Let’s try a thought experiment. If I gave you the opportunity to cure cancer, but it would cause you to be broke for the rest of your life, would you take the offer? Depending on the person, I’m sure many would and many wouldn’t.
Now let’s take this scenario one step further: if you found out that by curing cancer, you would make me a billionaire. Would you still take the offer? Even if you still would, you would likely at least question my motivations for pushing you to take the offer.

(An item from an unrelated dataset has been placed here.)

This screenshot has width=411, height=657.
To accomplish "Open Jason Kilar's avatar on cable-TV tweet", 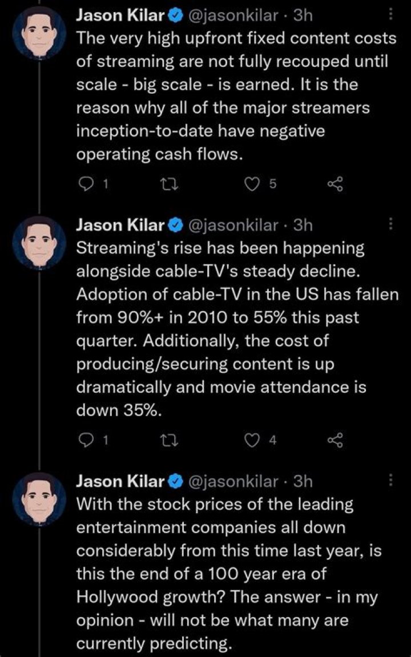I will [39, 241].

I’d like to offer a framework for how to evaluate such a request if you were on the receiving end, inspired by the crime detective show, Numb3rs. As with most crime detective shows, the detectives look for both evidence and motive. In particular, one scene stayed in my memory over the years:
One of the FBI agents, Colby, was suspected of being a double agent. He was then detained and interrogated by his supervisor, Don:
Don: “And what was that the other day on the bridge? You weren’t trying to save Ashby, were you? You were trying to buy time for yourself. Who poisoned him?”
Don: “Who poisoned him?”
Colby: “Who gained?”
Real life is clearly not a crime detective story (or at least I would hope not!), but by asking “who gains?”, hence understanding motivations, it can provide you great insight into people’s behaviors.
A few years ago, a startup I worked at conducted a survey. One of the questions was:
“If you’re near the deadline of a project and can’t hit it with the current strategy, is it better to (1) push the deadline back, or (2) work later hours?”
For context, the company built solutions for financial institutions. Two-thirds of the engineers voted for (1) pushing the deadline back, while two-thirds of the account managers voted for (2) working later hours. In the discussion, both sides came up with reasonable explanations for their responses: engineers claimed that working longer hours would increase the chance of bugs and reduce software quality, while account managers claimed that clients always come first.
While both sides are speaking the truth, they’re also conveniently leaving out some key information. Pushing the deadline back requires the account managers to put in extra work talking to the clients, while (in a healthy environment) the engineers would be shielded from those difficult conversations. If the conversation does go awry, the account managers are the ones on the frontlines.
Conversely, working later hours require engineers to put in extra work and risk burnout, while the account managers can continue on with business as usual. It also reduces software quality and increases likelihood of bugs, which ultimately come back to haunt the engineers who have to fix them — usually on short notice, too. While both sides came up with seemingly reasonable arguments (“we’re optimizing for the customer” and “we’re optimizing for software quality”), it still fundamentally came down to the same question: “who gains?”
People in maker roles (e.g. engineers, designers, and data scientists) often get requests from business, product, and marketing, some of which may require them to go the extra mile. Similar to the thought experiment above, it is typically framed in a grandiose way: “This is exactly what the users need!” or “This will literally boost our revenue by 50%!”
That said, it is imperative to develop your own critical thinking to truly understand the full context of the requests. “Who gains?” is an easy reminder to assess the situation: if you were to agree to the request, who stands to benefit the most? Who stands to lose the most? Then, use that as an input into your decision-making process for responding to the request. I have seen countless instances where engineering teams work around the clock over months to one person’s benefit when that work was not at all aligned with the company strategy nor impactful to the business. Don’t fall into that path — you may end up being broke for the rest of your life, making the other person a billionaire, and yet still not cure cancer.
On the other hand, as a leader, there will be times when you have to make difficult requests of your employees. Have empathy for those you’re about to put a burden onto: they are the ones who have to put in the work to make things happen, yet you are the one who typically stands to gain the most. Be extremely transparent with the full context of the ask. Sometimes I just flat-out tell my team, “this is a top-down ask from the CTO — if we don’t do it my neck is on the line.” I have also seen cases where the development team was so burnt out they refused to take any incoming request from sales, missing key opportunities to close a contract against a competitor. This is also a reminder of the importance of building trust during regular times, so that those who have to make that extra effort (i.e. sacrifice their financial well-being for the rest of their lives) will trust that they are truly doing it for the greater good (i.e. cure cancer). This applies even if it’s clear you’re the one who stands to benefit the most (i.e. become a billionaire), because they trust that you will have their backs no matter what.